start DATA TO PROCESS
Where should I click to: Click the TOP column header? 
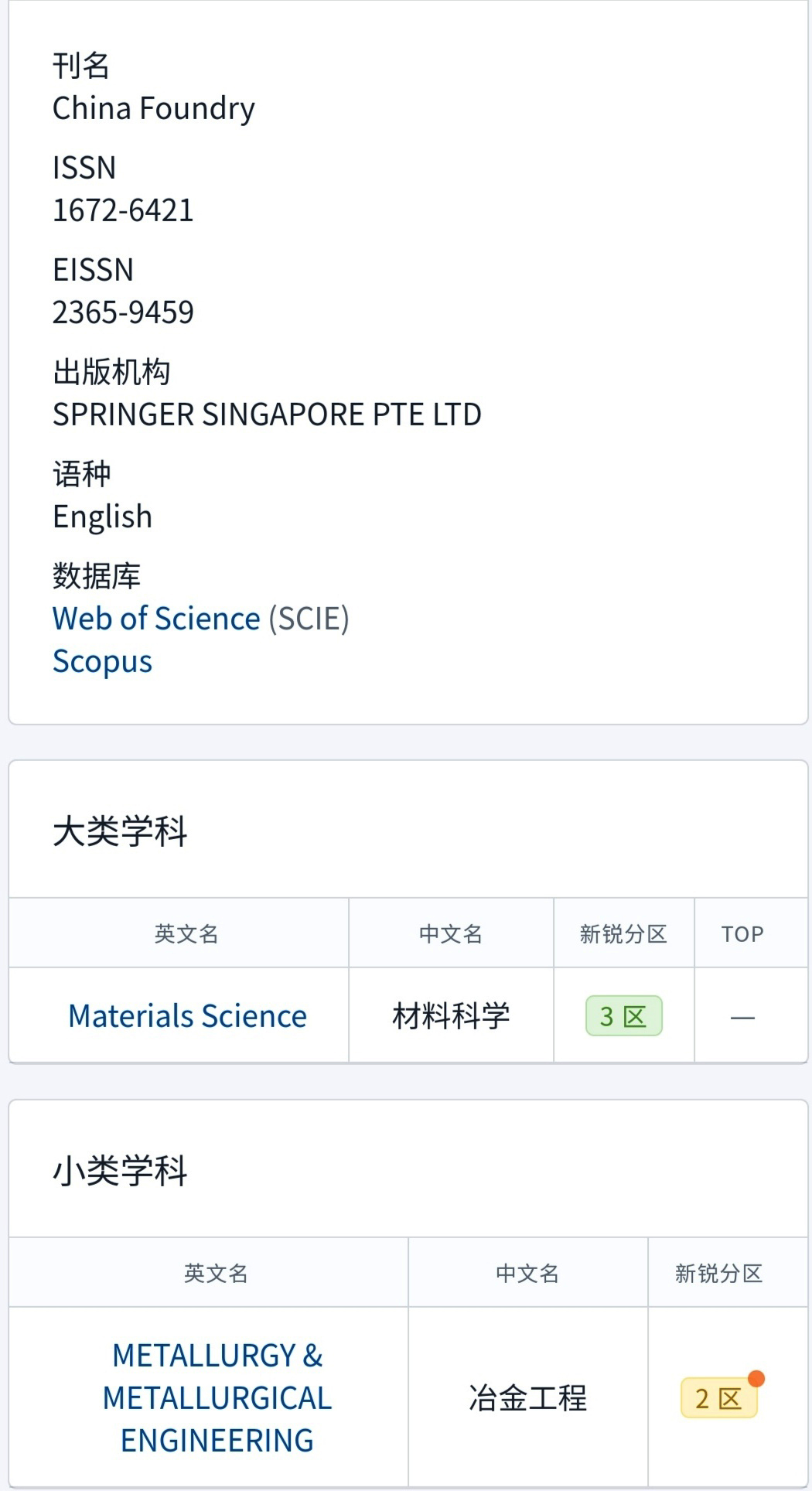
end DATA TO PROCESS
start DATA TO PROCESS
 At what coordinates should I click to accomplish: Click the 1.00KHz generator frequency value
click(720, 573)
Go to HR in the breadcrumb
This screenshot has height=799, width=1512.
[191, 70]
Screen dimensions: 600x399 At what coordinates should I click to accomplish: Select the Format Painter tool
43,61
end DATA TO PROCESS
-- GIVEN EXERCISE --
Display each line of the records that contains the string "should", treating uppercase and lowercase as distinct.

-- TASK SOLUTION --
Where should I click to: Click the TOP column header? 
 At what coordinates should I click to accomplish: Click the 1.00KHz generator frequency value
Screen dimensions: 600x399 At what coordinates should I click to accomplish: Select the Format Painter tool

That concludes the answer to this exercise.